Her gün değişen, gelişen yaşamımızda, değişime engel, gelişmemizi yavaşlatan, bireyden aileye, aileden şirkete, devlete kadar yaptığımız temel bir hata var…
Hepimiz zaman zaman bunu yapıyor ya da mazur kalıyoruz…
Belki de potansiyel gelişmemizin önündeki en büyük engel bu…
Bildiklerimizi mutlak doğru kabul etmek, alışkanlıklarımızın tesiri altından kurtulamamak…
Tecrübe, deneyimler, sahip olduğumuz beceriler, aldığımız derslerle sahip olduğumuz bilgilerin mutlak doğru olduğuna inanıp zamana, mekâna, şartlara göre gözden geçirme gereğini görmemiz…
Mesela alışkanlıklarımızın , bizi yönlendirdiğini hiç hesaba katmamamız..
Belki gözden kaçıracağımız bir şeylerin olabileceğini dikkate almamamız bizlerin yaşamımızda yanlış sonuçlarla karşılaşmamıza sebep olabilmektedir…
Mevcut şartlarımızı mutlak doğru kabul etmek…
Cumhurbaşkanımızın inanmış olduğu ‘’faiz enflasyonun tek sebebidir’’ önermesinin bu memlekete nelere mal olduğunu hepimiz yaşadık..

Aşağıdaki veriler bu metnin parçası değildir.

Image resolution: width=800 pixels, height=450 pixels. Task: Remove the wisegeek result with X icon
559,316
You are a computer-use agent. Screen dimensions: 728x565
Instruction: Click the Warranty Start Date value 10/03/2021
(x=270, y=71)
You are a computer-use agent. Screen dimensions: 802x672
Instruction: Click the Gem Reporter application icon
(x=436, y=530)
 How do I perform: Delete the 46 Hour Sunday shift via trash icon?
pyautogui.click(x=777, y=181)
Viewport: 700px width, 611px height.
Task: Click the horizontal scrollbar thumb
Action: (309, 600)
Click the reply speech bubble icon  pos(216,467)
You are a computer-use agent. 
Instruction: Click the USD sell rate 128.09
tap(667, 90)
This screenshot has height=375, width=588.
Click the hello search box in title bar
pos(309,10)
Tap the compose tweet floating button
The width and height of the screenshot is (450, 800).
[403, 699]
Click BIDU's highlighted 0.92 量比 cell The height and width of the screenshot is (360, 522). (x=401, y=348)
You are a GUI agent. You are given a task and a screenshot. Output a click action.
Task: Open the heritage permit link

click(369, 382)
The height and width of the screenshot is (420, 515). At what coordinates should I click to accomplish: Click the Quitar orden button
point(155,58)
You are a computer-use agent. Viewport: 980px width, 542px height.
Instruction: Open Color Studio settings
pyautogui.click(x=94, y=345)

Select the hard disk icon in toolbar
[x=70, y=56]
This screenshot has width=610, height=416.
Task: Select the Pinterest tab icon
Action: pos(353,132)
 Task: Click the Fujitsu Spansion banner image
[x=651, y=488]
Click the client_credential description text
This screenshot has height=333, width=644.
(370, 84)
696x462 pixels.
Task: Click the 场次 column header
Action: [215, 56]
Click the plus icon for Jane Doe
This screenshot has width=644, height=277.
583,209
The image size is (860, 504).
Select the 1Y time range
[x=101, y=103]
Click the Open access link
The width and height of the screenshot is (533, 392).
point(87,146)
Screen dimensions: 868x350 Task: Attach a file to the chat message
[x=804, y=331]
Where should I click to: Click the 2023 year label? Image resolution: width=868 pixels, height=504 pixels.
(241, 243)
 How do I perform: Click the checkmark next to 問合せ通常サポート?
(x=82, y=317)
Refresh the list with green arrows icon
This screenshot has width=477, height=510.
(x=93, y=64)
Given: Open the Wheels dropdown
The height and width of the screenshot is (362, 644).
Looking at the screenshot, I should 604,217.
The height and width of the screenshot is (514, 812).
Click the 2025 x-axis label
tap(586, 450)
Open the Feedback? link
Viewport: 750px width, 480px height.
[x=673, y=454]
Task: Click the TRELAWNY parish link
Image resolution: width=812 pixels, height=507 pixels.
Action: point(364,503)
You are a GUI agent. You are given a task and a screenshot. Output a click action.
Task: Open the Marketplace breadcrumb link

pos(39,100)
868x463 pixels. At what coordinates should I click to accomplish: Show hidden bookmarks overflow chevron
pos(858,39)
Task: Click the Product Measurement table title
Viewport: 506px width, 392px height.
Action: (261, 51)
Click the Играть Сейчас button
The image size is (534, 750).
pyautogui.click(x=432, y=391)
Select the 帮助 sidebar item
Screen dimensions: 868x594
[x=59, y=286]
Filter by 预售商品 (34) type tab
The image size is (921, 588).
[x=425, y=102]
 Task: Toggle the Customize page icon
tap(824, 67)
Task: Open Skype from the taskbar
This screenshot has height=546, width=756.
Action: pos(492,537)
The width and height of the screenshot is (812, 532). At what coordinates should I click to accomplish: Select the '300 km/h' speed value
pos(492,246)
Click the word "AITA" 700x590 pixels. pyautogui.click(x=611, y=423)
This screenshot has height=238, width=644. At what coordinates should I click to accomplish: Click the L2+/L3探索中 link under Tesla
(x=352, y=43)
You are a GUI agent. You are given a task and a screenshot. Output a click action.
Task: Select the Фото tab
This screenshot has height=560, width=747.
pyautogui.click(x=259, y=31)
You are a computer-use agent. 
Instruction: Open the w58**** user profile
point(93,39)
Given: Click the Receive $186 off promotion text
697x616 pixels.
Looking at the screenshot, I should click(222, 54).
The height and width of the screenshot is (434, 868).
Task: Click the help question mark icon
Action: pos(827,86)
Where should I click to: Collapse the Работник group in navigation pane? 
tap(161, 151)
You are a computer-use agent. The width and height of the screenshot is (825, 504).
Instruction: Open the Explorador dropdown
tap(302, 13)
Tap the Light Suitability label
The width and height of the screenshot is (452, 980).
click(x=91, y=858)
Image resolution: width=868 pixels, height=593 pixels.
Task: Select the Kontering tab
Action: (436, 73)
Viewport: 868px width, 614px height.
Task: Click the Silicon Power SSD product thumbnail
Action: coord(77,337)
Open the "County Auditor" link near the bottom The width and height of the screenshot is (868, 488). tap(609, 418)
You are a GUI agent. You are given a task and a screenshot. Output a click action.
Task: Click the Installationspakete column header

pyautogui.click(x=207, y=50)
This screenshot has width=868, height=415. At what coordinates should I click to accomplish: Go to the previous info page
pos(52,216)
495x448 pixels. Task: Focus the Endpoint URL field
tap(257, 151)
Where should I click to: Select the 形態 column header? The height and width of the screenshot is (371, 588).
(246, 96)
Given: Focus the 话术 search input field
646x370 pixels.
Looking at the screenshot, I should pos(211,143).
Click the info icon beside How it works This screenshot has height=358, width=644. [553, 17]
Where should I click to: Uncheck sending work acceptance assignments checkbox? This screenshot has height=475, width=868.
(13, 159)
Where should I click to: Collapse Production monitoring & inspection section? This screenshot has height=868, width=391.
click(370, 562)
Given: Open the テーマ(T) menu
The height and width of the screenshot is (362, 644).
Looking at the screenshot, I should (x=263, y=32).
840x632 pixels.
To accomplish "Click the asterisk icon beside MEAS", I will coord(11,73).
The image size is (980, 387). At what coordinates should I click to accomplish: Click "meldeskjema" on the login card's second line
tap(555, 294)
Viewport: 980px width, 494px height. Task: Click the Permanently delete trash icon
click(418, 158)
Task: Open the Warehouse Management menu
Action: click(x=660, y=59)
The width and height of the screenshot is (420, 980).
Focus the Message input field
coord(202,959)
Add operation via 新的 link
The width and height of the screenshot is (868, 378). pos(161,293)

Ülkemizde faizin %18’lerde olduğu dünya ekonomisinin dalgalandığı bir dönemde faiz indiriminde ısrar edilmesi gibi… Belki bugün % 70 enflasyonları görmeyecektik.
Corona Ve Kovid 19 süreci ile dünya ekonomisinin daralması, arkasından ,Süveyş kanalının Kapatan’’ Ever Given Konteyner Gemisi’’ küresel tedarik zincirinin bozulması, Savaş tamtamlarının çalındığı bir dönemde temkini elden bırakıp ekonomik bir denemeyi çok pahalıya ödedik.
Oysa 3 Kasım 2002 iktidara geldiklerinden itibaren ekonomide iyileşme, 2005’te 6 sıfırın Türk lirasından atılması, önce faizin düşürülmesi değil geçmiş kırk yılda bozulan ekonomi ve dağılan güvensizliğin ertesinde güvenin yeniden tesis edileceğine olan siyasal ve ekonomik iklim ve inançtır.
Gelişme yaşayamayan birçok şirket, birey ya da sivil toplum örgütünün belki de büyümesine rağmen gelişme evresine geçememesi doğru bilinen yanlışları gözdene geçirememesindendir.
Henry Ford: insanlara ne istediğini sorsaydım daha hızlı giden bir at üretirdim. Hiç kimse araba üretimin başarılı olacağına inanmazdı demiş… Bir rivayet…
İlk bilgisayarlar yapıldığında bugünün bilgisayarını hayal etmek bile zormuş… O zamanlar bilgisayarlar büyüdükçe kapasitesinin aratacağına inanılıyordu… Mikro Chip teknolojisi ile bilgisayar ve dolayısıyla yaşamımız ne hale geldi…
Mutlak sandığımız birçok şey değişti bilinmeyen birçok yeni sektör doğdu…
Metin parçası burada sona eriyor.